The night wanes thin. I shift my uncomfortable bulk and groan softly. Thirty-eight years old and nine months pregnant, I am completely undone. The minutes-turned-hours tick by slowly. How agonizing this waiting. I remember it so well.
Another night, the babe is inconsolable. He must be rocked and held constantly in order to remain asleep. My husband piles the pillows all around me with concern and the utmost care. But it is of no use. This littlest loudest one requires constant motion in order to rest peacefully. I smile wearily at my husband and set my will to pacing the floors. Tomorrow is a new day. I hold my sweet one close and await the dawn.

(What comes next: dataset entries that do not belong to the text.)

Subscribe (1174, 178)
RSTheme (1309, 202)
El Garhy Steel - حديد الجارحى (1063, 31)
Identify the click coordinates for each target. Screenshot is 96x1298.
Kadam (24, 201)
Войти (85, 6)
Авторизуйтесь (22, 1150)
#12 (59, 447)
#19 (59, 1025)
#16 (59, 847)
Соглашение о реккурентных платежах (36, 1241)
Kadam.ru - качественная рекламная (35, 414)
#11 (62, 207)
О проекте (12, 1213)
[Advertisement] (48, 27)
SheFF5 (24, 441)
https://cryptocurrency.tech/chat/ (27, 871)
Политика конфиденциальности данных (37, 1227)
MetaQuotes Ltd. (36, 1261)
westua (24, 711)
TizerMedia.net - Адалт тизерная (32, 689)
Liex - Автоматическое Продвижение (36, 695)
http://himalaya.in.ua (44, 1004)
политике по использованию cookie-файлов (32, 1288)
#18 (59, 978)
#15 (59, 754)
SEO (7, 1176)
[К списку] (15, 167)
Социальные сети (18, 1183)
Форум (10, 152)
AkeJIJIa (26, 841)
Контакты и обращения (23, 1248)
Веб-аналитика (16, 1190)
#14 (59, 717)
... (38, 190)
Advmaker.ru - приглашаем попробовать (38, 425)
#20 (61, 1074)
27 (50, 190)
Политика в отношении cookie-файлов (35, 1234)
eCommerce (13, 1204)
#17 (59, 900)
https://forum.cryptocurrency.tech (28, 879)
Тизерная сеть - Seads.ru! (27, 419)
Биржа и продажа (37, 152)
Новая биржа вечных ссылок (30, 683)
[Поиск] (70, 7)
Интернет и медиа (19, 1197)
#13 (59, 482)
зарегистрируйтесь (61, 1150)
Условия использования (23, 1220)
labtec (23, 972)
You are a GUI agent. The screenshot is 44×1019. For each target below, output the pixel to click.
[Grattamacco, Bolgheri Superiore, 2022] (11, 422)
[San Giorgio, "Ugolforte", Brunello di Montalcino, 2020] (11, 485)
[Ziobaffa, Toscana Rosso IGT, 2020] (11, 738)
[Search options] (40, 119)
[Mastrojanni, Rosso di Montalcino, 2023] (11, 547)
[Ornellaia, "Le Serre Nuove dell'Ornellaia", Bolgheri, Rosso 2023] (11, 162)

And just over a year ago, I find myself curled up on the bedroom floor of a child whose heart has been crushed, splintered by a love denied. I stroke the wild curls and wrap my arms about this too-big, man-child of mine, wishing with all of my heart that the gut-wrenching pain would cease. Alas, only time will heal his wound. Prayers whispered in the dark act as a temporary balm as I hold vigil. Eventually, he surrenders to sleep just as the sun comes up, and I drag myself back to bed.
Our lives are spent in this short span between longing and living. Our journey is in the waiting. Sometimes, it is peaceful; oftentimes, it is excruciatingly painful. Whether it is a physical promise of the healing of the body or a long-awaited birth. Or perhaps spiritual—a reconciliation, a reversion back to the faith, or a coming home at last. The times of peaceful waiting seem few and far between, but they are also present—a moment with a child and a picture book, a glass of wine with our spouse or a friend, or a blessed soul-healing holy hour. These are our Holy Nights, Nights Divine—whether or not they much resemble the holy and the divine.
Like our Blessed Mother’s journey to Bethlehem, our lives are an Advent. We wait with longing and a supernatural hope to partake in eternal rejoicing, the likes of which this weary world cannot fathom.